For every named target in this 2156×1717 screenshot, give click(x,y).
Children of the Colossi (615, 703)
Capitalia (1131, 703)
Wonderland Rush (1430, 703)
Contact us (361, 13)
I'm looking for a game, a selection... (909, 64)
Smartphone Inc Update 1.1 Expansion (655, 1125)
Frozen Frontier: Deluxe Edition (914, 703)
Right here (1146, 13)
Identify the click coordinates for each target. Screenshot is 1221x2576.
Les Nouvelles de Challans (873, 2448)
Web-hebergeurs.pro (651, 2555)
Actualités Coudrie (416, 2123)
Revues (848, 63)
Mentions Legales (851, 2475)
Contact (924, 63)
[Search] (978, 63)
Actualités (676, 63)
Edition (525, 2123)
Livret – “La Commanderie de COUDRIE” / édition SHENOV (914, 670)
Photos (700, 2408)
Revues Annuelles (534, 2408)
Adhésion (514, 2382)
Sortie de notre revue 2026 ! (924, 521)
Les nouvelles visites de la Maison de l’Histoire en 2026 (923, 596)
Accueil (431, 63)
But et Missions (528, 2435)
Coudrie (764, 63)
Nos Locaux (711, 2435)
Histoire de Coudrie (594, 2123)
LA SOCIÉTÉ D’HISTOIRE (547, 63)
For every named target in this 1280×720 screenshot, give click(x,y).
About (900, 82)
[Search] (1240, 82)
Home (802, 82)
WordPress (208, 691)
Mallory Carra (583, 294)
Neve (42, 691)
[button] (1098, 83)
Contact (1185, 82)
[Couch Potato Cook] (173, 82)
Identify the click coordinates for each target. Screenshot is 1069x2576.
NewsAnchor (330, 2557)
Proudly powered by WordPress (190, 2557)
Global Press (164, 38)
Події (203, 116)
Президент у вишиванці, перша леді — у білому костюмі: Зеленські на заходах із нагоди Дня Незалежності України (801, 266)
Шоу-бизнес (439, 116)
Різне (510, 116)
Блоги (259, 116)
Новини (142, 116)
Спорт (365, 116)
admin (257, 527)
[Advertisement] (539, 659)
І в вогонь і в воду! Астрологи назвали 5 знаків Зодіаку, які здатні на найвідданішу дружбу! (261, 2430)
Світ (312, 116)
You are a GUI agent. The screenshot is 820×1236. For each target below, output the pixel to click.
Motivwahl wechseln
━━━━━━━━━━━━━━━━
What needs to be done: Print all records shown above, word for word.

Result of this exercise:
For every named target in this 2156×1717 screenshot, give click(x,y).
Children of the Colossi (615, 703)
Capitalia (1131, 703)
Wonderland Rush (1430, 703)
Contact us (361, 13)
I'm looking for a game, a selection... (909, 64)
Smartphone Inc Update 1.1 Expansion (655, 1125)
Frozen Frontier: Deluxe Edition (914, 703)
Right here (1146, 13)
Identify the click coordinates for each target. Screenshot is 1221x2576.
Les Nouvelles de Challans (873, 2448)
Web-hebergeurs.pro (651, 2555)
Actualités Coudrie (416, 2123)
Revues (848, 63)
Mentions Legales (851, 2475)
Contact (924, 63)
[Search] (978, 63)
Actualités (676, 63)
Edition (525, 2123)
Livret – “La Commanderie de COUDRIE” / édition SHENOV (914, 670)
Photos (700, 2408)
Revues Annuelles (534, 2408)
Adhésion (514, 2382)
Sortie de notre revue 2026 ! (924, 521)
Les nouvelles visites de la Maison de l’Histoire en 2026 (923, 596)
Accueil (431, 63)
But et Missions (528, 2435)
Coudrie (764, 63)
Nos Locaux (711, 2435)
Histoire de Coudrie (594, 2123)
LA SOCIÉTÉ D’HISTOIRE (547, 63)
For every named target in this 1280×720 screenshot, give click(x,y).
About (900, 82)
[Search] (1240, 82)
Home (802, 82)
WordPress (208, 691)
Mallory Carra (583, 294)
Neve (42, 691)
[button] (1098, 83)
Contact (1185, 82)
[Couch Potato Cook] (173, 82)
Identify the click coordinates for each target. Screenshot is 1069x2576.
NewsAnchor (330, 2557)
Proudly powered by WordPress (190, 2557)
Global Press (164, 38)
Події (203, 116)
Президент у вишиванці, перша леді — у білому костюмі: Зеленські на заходах із нагоди Дня Незалежності України (801, 266)
Шоу-бизнес (439, 116)
Різне (510, 116)
Блоги (259, 116)
Новини (142, 116)
Спорт (365, 116)
admin (257, 527)
[Advertisement] (539, 659)
І в вогонь і в воду! Астрологи назвали 5 знаків Зодіаку, які здатні на найвідданішу дружбу! (261, 2430)
Світ (312, 116)
You are a GUI agent. The screenshot is 820×1236. For each target below, output the pixel to click.
Motivwahl wechseln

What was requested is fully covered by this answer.